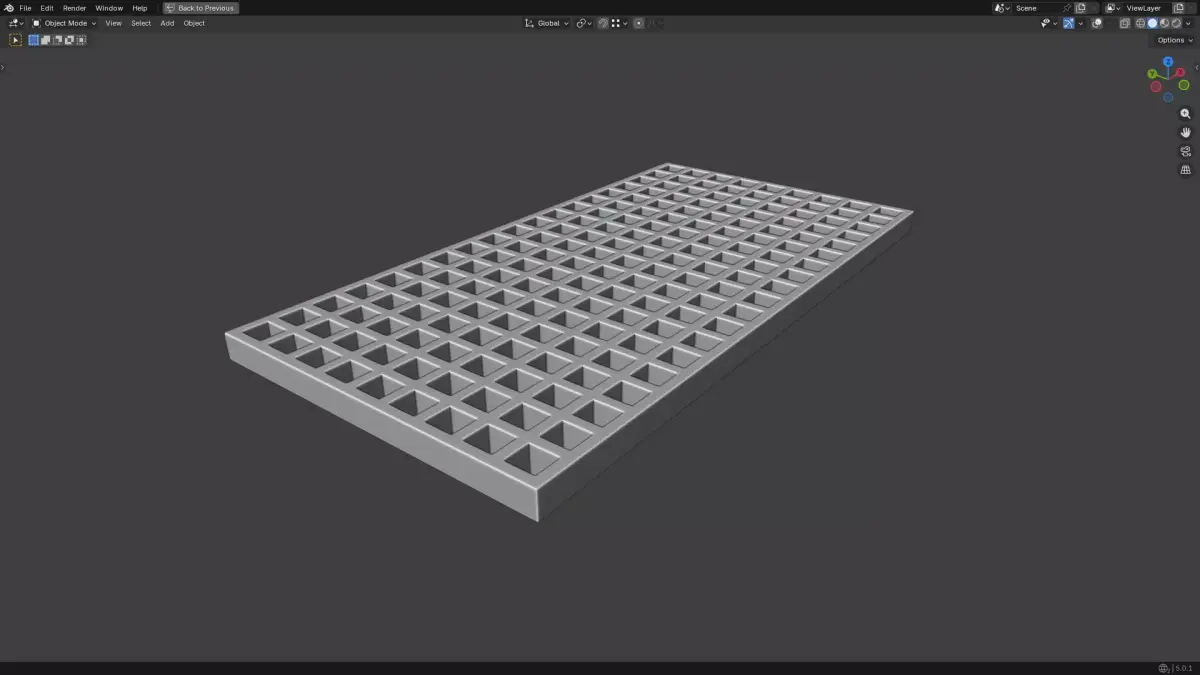The height and width of the screenshot is (675, 1200).
Task: Open the Object Mode dropdown
Action: pyautogui.click(x=65, y=23)
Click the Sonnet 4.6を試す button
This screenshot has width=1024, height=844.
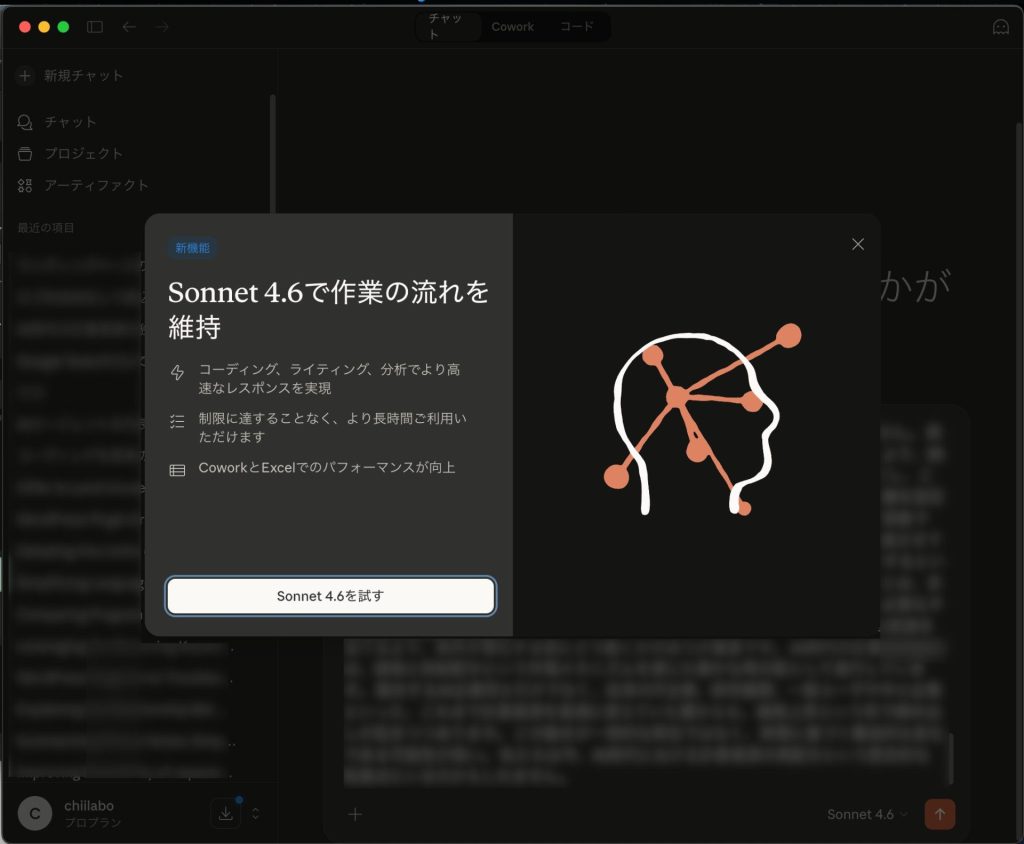(x=330, y=595)
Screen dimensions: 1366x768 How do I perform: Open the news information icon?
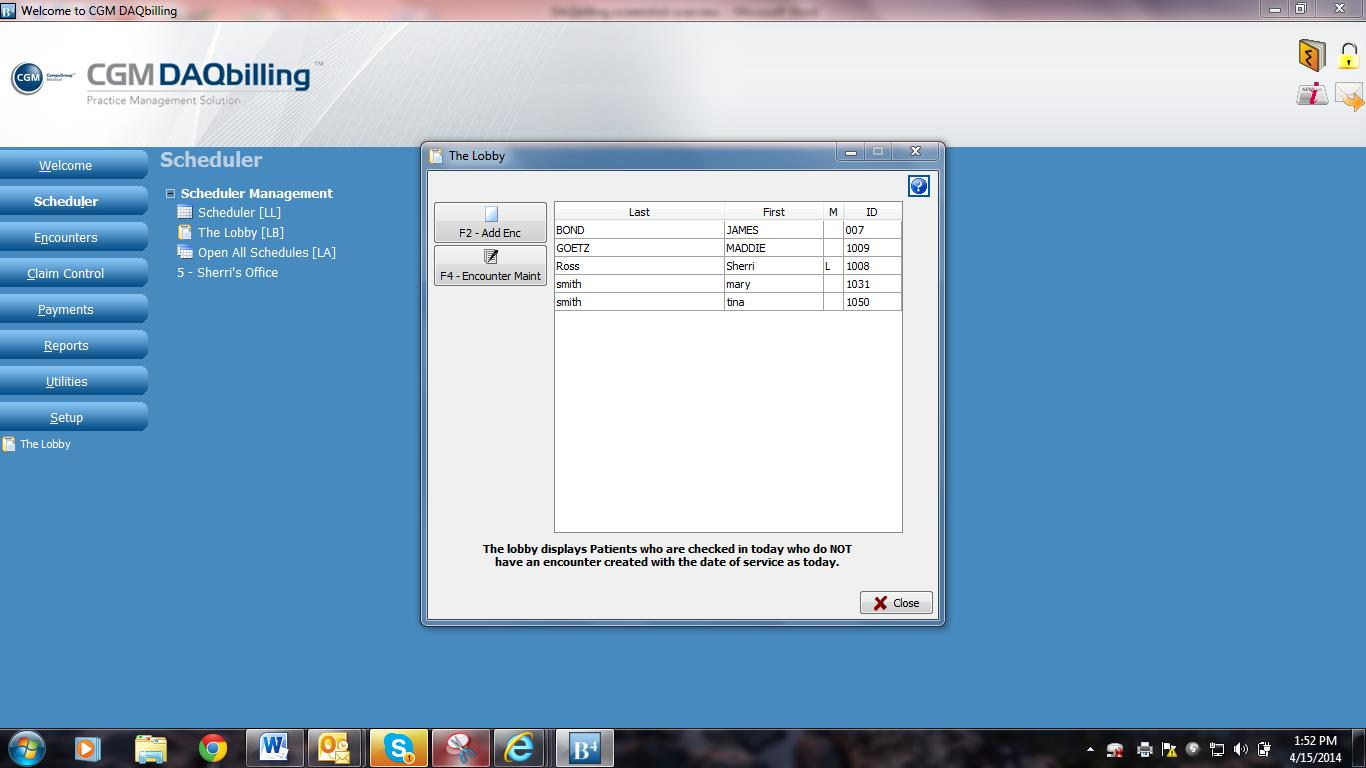(x=1311, y=96)
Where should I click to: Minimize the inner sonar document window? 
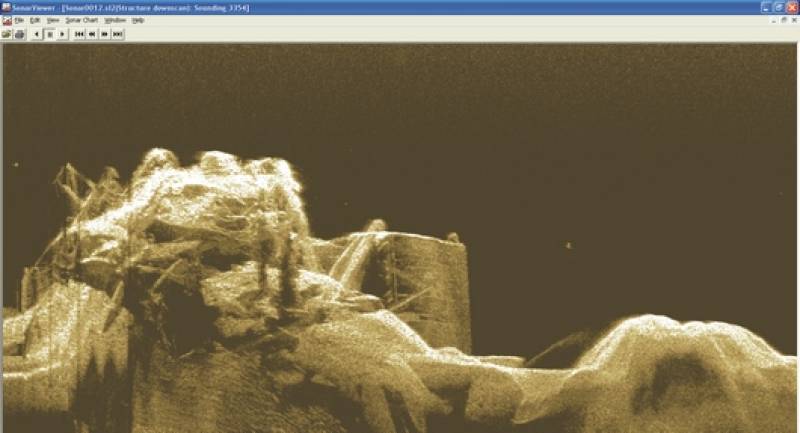pyautogui.click(x=775, y=20)
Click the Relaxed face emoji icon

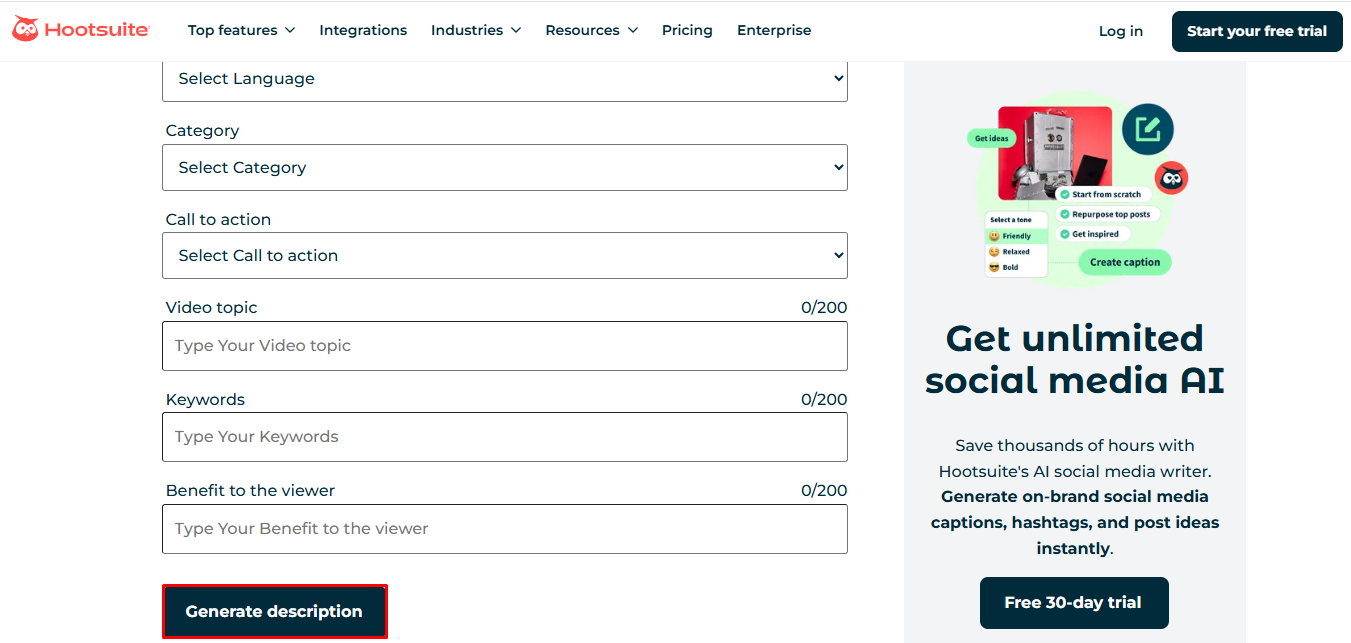(x=997, y=251)
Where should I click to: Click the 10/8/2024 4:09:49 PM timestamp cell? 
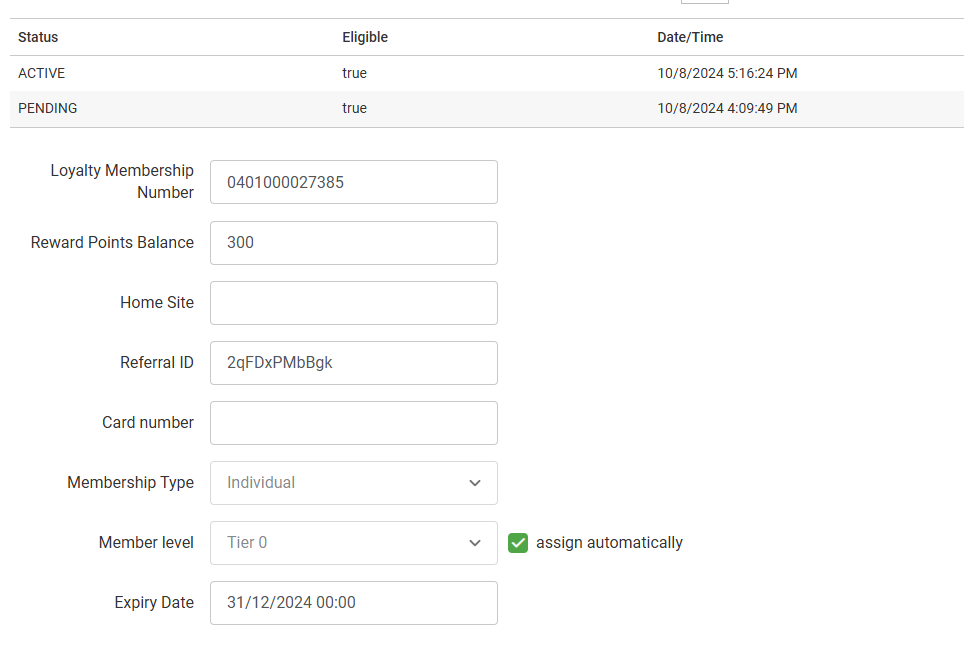[727, 108]
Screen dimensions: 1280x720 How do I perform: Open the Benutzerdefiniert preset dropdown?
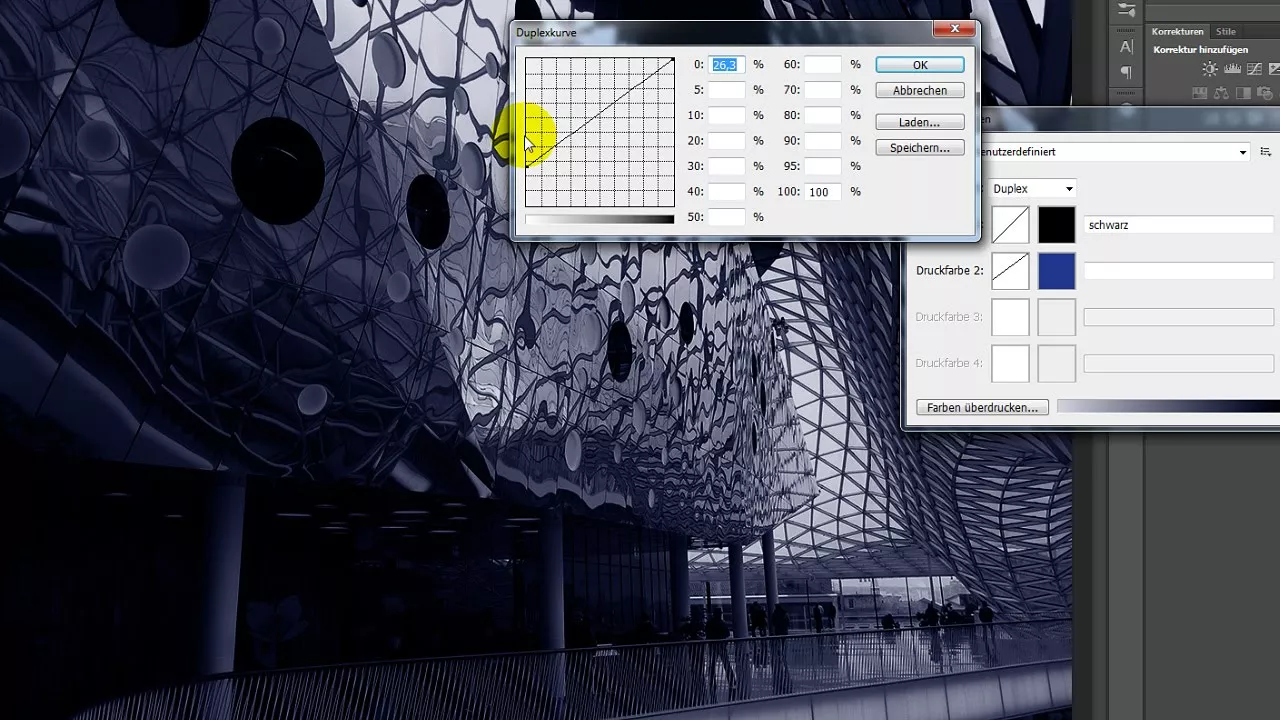tap(1120, 152)
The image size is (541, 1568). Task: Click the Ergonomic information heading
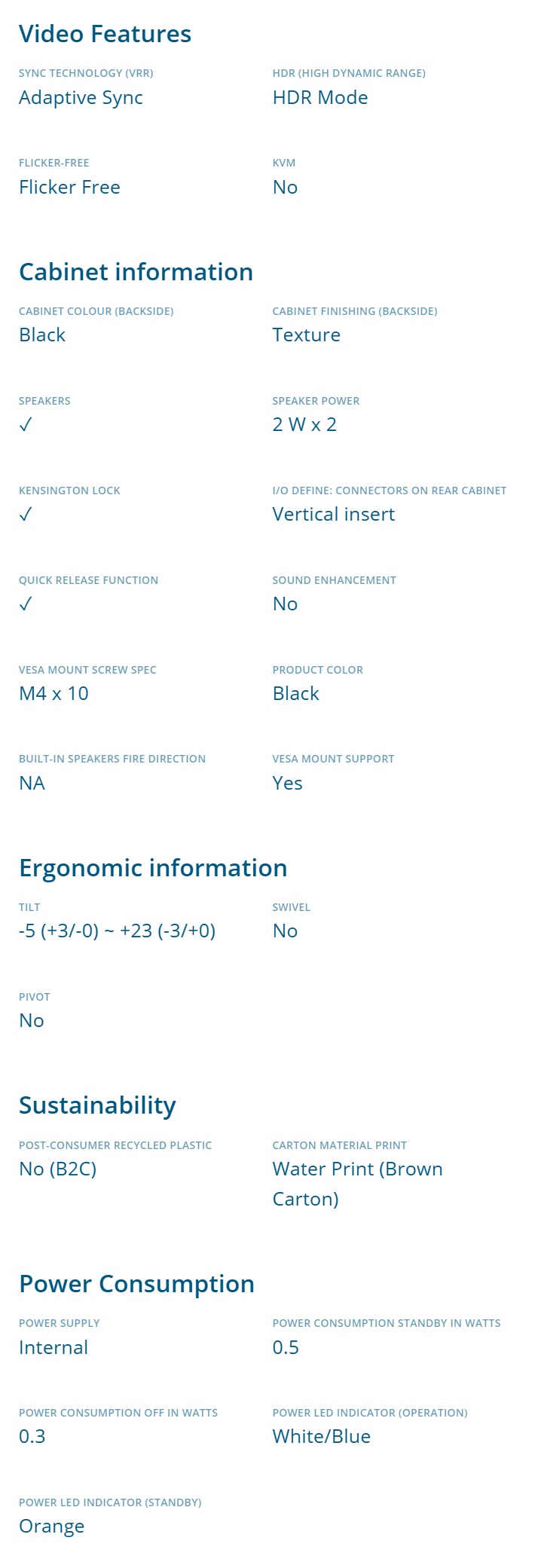tap(153, 868)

■ **Problem statement**
Beginning at the line containing "Where should I click to: Click", restate every line through the end of the material above exactly; omit the pictures.

■ **The completed task**
Where should I click to: Click the 10/8/2024 4:09:49 PM timestamp cell? 
[727, 108]
Screen dimensions: 1280x720 How do I perform: Open the Benutzerdefiniert preset dropdown?
tap(1120, 152)
The image size is (541, 1568). Task: Click the Ergonomic information heading
tap(153, 868)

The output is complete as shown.